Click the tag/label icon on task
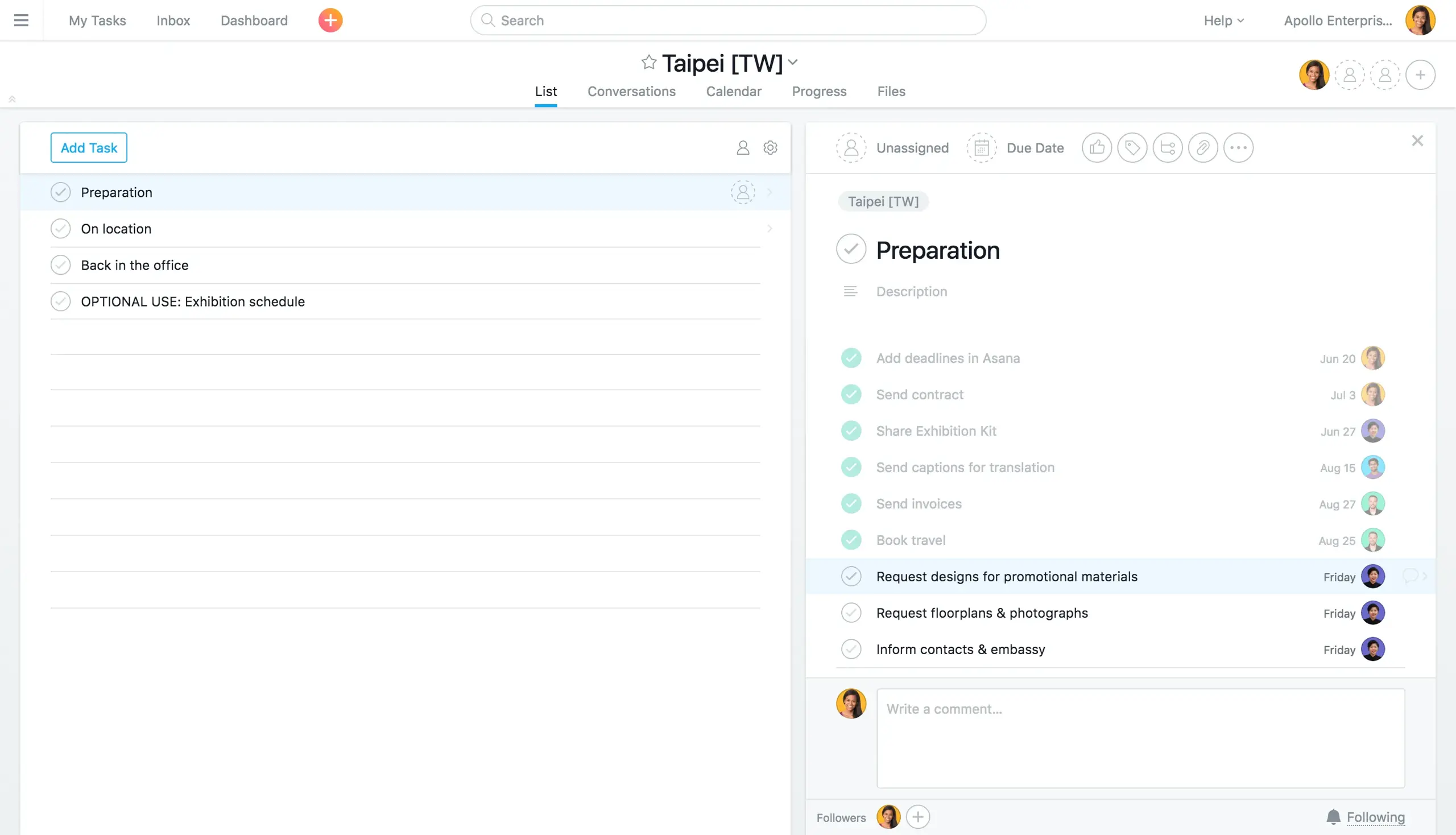point(1132,147)
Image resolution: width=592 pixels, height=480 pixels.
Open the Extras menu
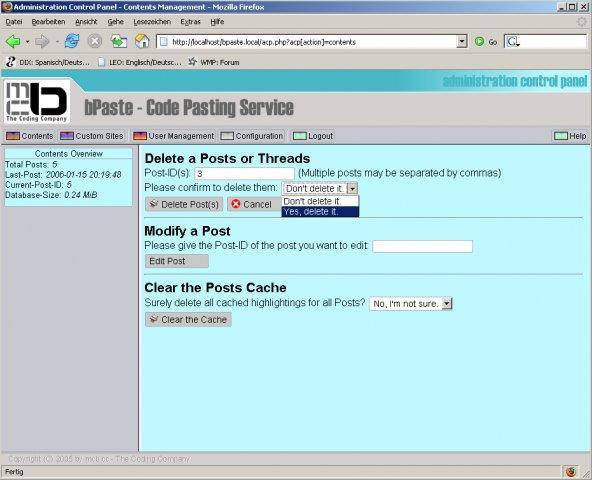(190, 22)
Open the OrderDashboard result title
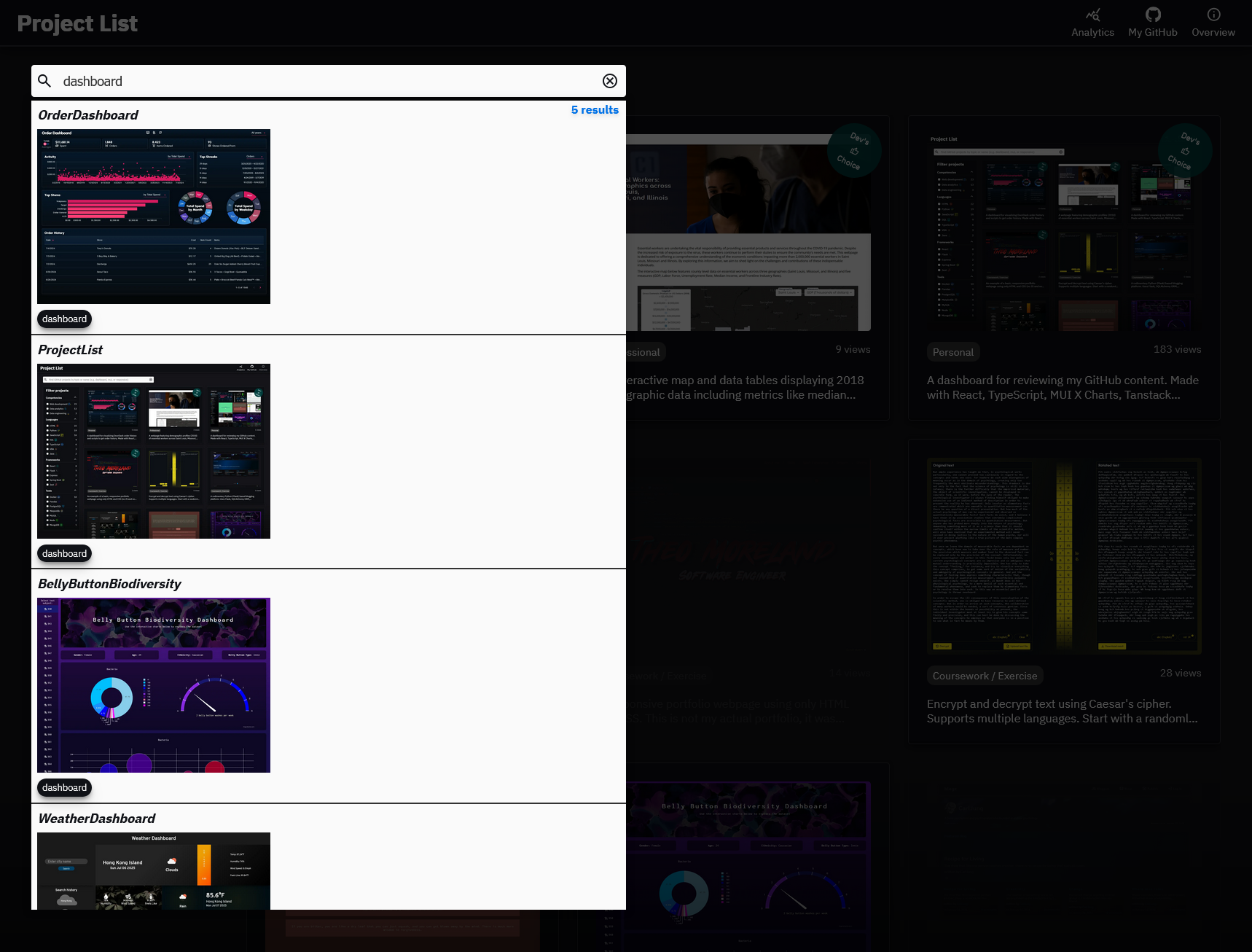The height and width of the screenshot is (952, 1252). [x=88, y=115]
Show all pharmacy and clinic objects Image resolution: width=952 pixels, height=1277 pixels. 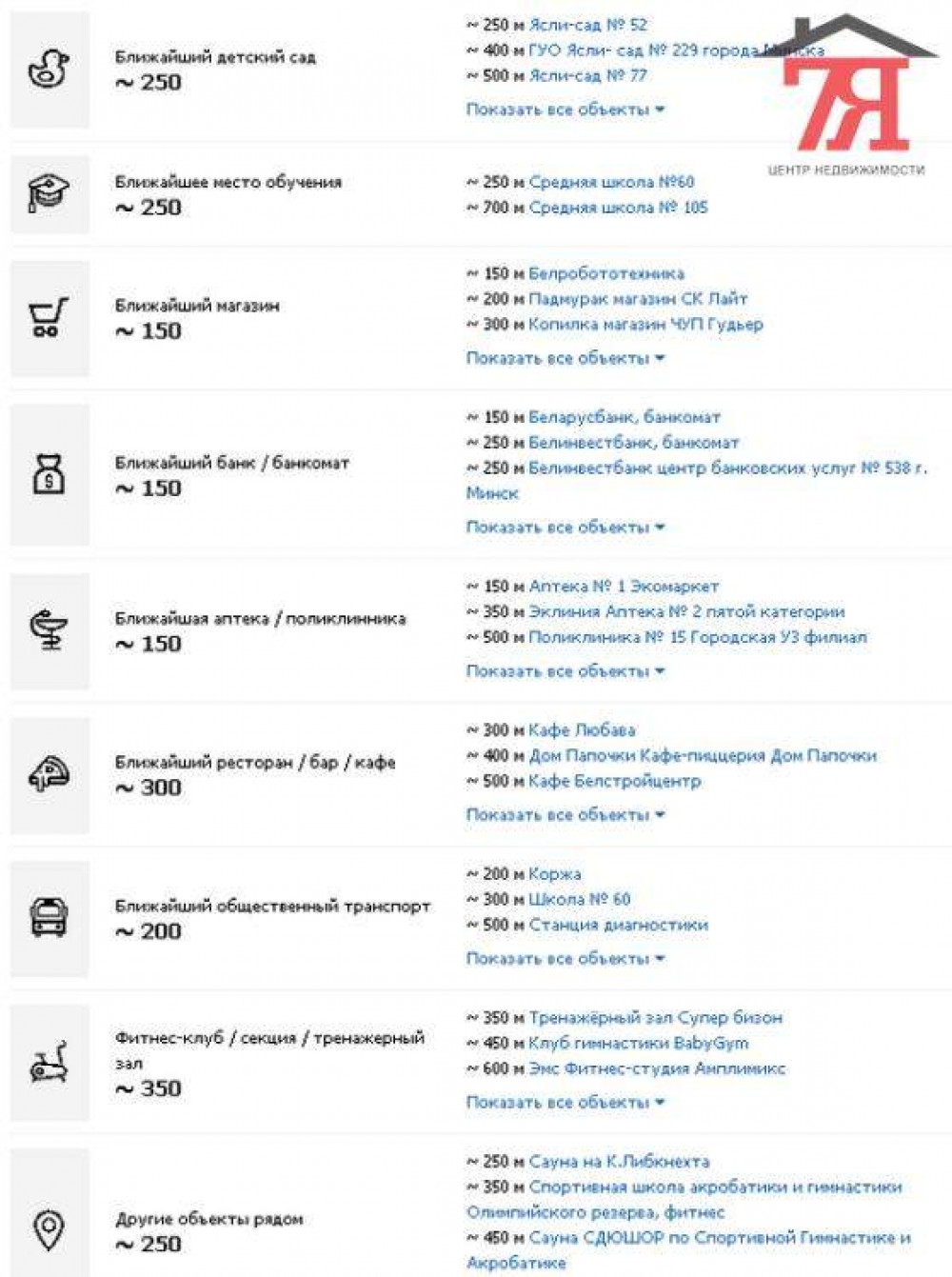coord(565,670)
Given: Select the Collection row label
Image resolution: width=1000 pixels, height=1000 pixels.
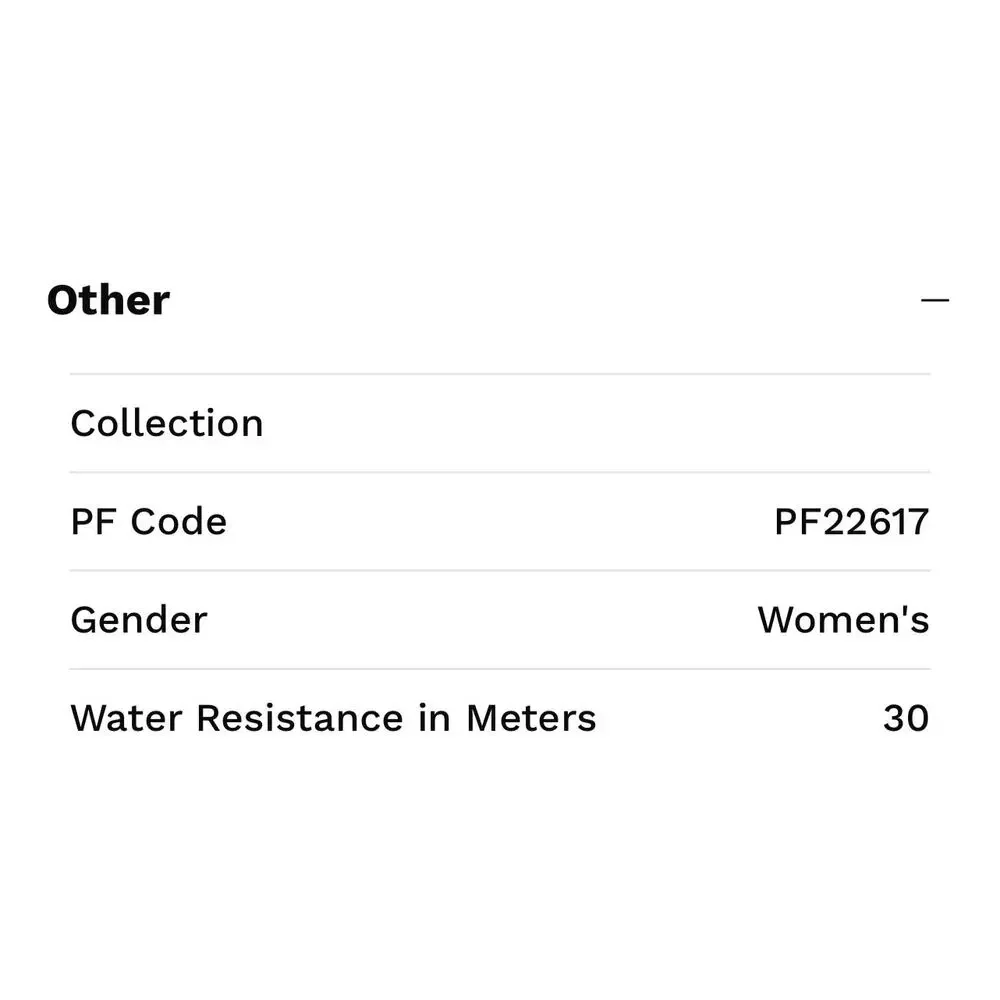Looking at the screenshot, I should click(x=167, y=423).
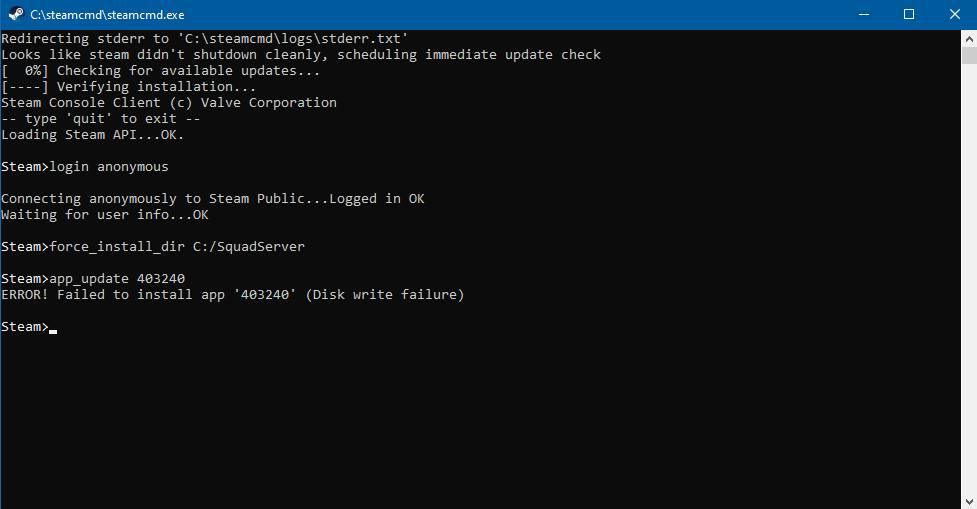Click 'Steam Console Client (c) Valve Corporation' text
Viewport: 977px width, 509px height.
[x=169, y=103]
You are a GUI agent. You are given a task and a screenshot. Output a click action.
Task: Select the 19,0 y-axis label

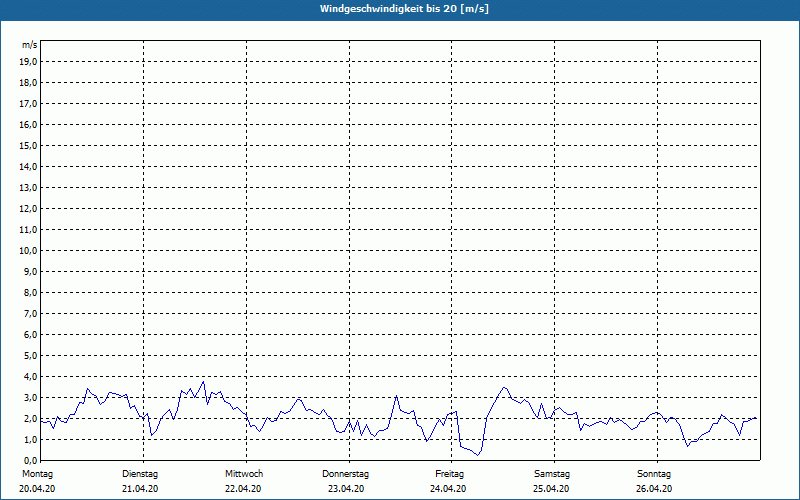tap(29, 62)
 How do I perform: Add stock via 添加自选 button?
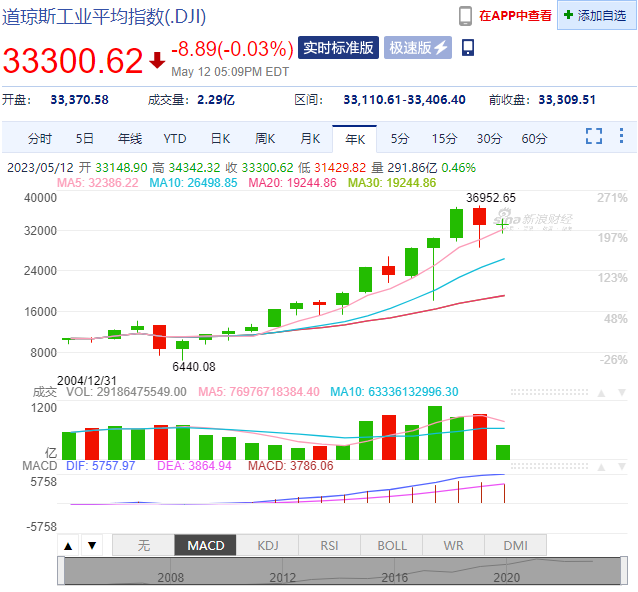click(x=596, y=15)
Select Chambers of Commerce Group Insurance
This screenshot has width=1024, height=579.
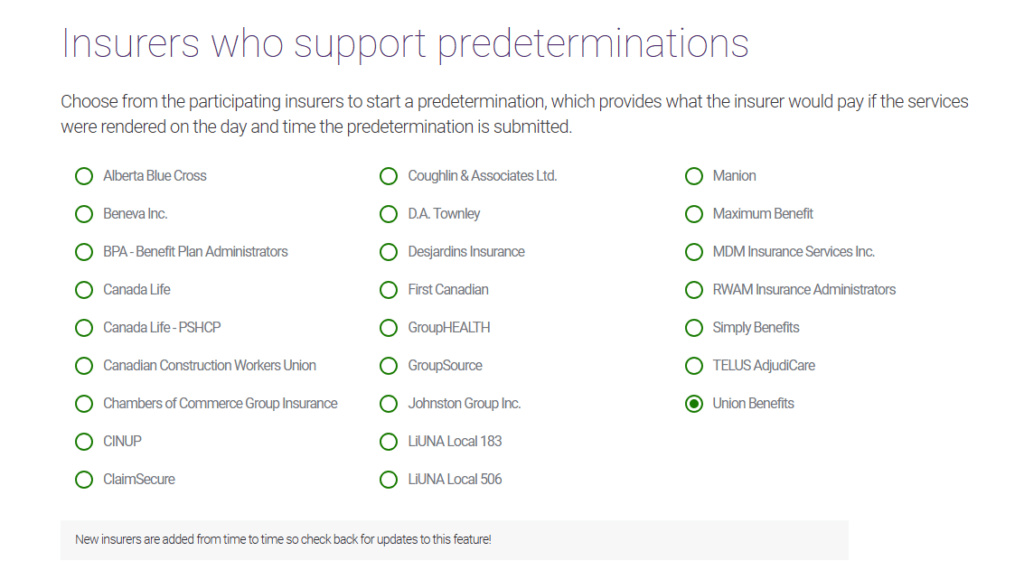point(84,404)
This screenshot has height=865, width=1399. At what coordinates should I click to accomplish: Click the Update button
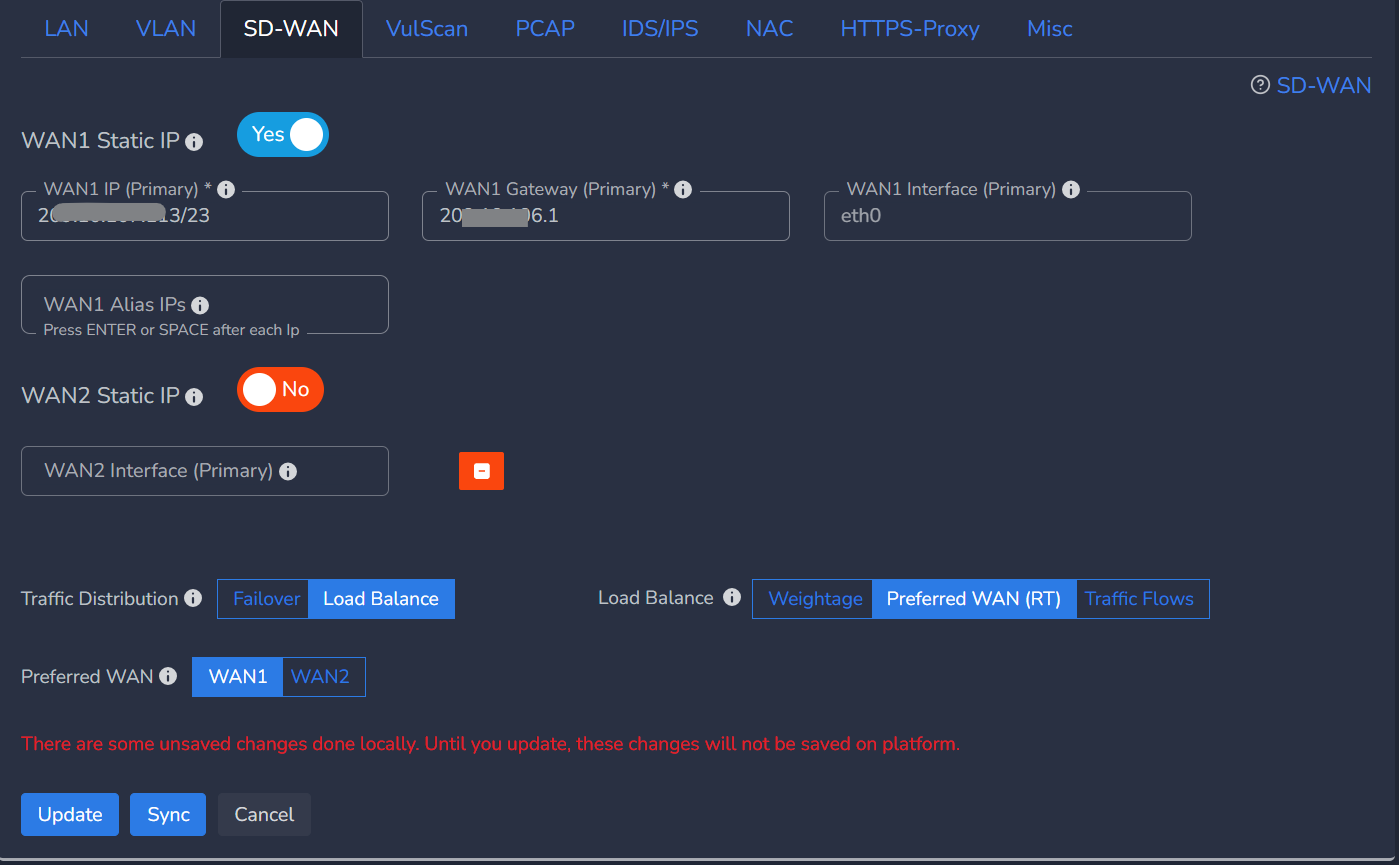(x=70, y=815)

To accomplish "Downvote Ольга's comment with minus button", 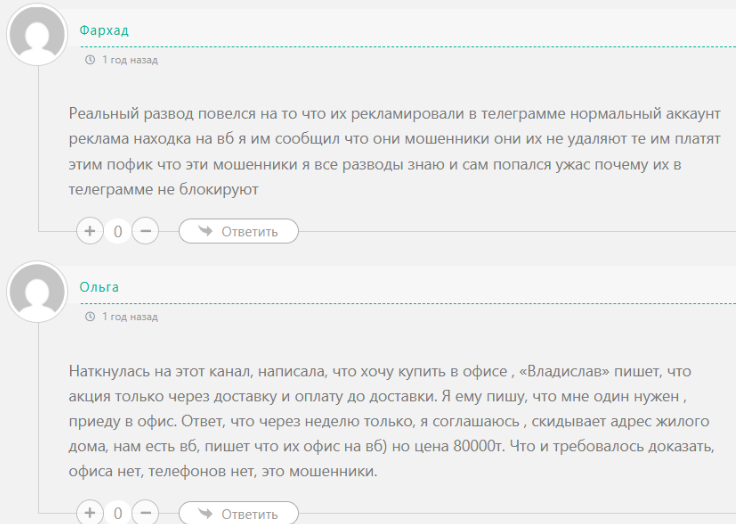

- - -

ASSIGNMENT: Could you transcribe exactly the lines from the one with "How do I perform: Add stock via 添加自选 button?" through the end of the data, both ends included, and nothing else, skipping the pictures?

RESPONSE FOR THIS EXERCISE:
 How do I perform: Add stock via 添加自选 button?
click(x=596, y=15)
Select Chambers of Commerce Group Insurance
This screenshot has width=1024, height=579.
point(84,404)
This screenshot has height=865, width=1399. At what coordinates should I click to accomplish: Click the Update button
(x=70, y=815)

To accomplish "Downvote Ольга's comment with minus button", 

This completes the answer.